Maurice Bessinger, purveyor of yellow barbecue and “South Will Rise Again” tracts was 83. The man who gave us Egon “Print is Dead” Spengler and Army recruit Russell Ziskey (and as a writer and director, such gems as “Groundhog Day” and “Analyze This”) was only 69. And yes, my very first thought on the latter’s passing was that maybe collecting spores, molds and fungus was not the healthiest hobby. I mean that fondly, and intend no disrespect.

In Maurice’s behalf, I’ll note that his barbecue was my youngest daughter’s favorite. As the baby of the family, she had trouble understanding why the rest of us preferred not to give him our custom while that flag was flying at his restaurants. But now my daughter is off in Thailand with the Peace Corps, so I don’t think her BBQ preference limited her horizons or worldview any.

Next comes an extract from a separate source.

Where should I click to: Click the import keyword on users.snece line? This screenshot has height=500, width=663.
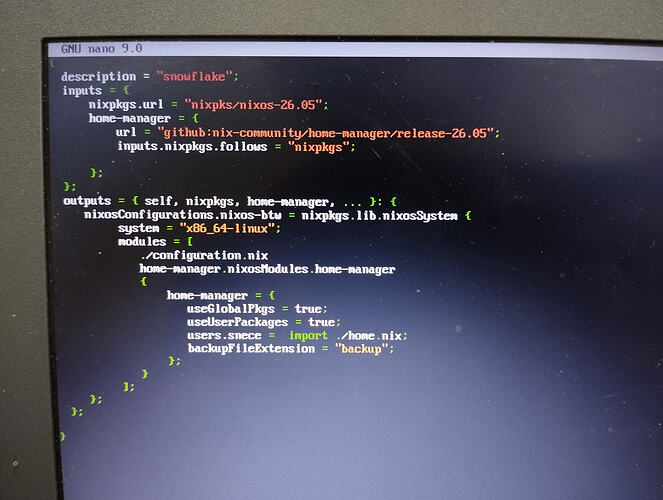pos(308,336)
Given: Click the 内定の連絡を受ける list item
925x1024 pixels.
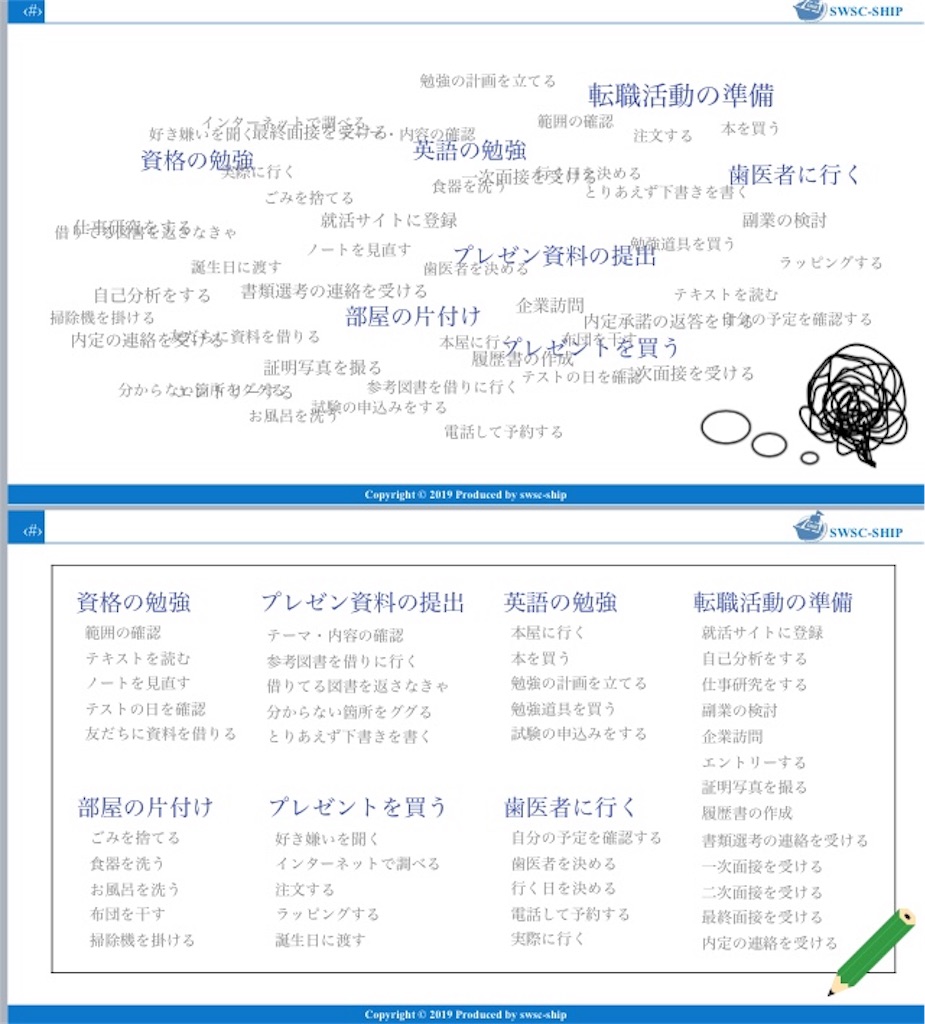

As for why the juxtaposition is notable, well… Maurice was a man who went out of his way to stand up for outmoded ideas, a man who insisted on pushing a discredited worldview even when it drove customers away. Ramis, on the other hand, was a harbinger of a new ironic meme in our popular culture, the smirking wise guy who poked gentle, mocking fun at our social foibles. One insisted on respect for ideas that had never deserved it; the other urged us not to take ourselves so seriously.

For what that’s worth…

The passing of Ariel Sharon, who inspired the UnParty

Well, he sorta, kinda inspired it.

It was his decision, in 2005, to leave the Likud behind and form another, more centrist party that started my mind on the way toward dreaming up the UnParty, as I disclosed in the original column announcing the formation of the UnParty.

So one day, when the UnParty dominates American politics, and the planets are aligned, and the lion lies down with the lamb, our party’s flame-keepers will honor the warrior known alternately as “the Bulldozer” and “the Lion of God” for his unintentional role in our formation.

For now, President Obama has offered his condolences to the Sharon family and Israel for “the loss of a leader who dedicated his life to the state of Israel and reaffirmed “our unshakable commitment to Israel’s security and our appreciation for the enduring friendship between our two countries and our two peoples.”

Lindsey Graham said, “With the passing of Ariel Sharon, America has lost one of her best friends and the Israeli people have lost one of their greatest champions.  He was a fierce fighter for the State of Israel who boldly embraced peace.  His life’s work has made him an Israeli icon.  May he rest in peace.”

Meanwhile, Palestinians celebrated. Which isn’t cool, but you know how things are over there.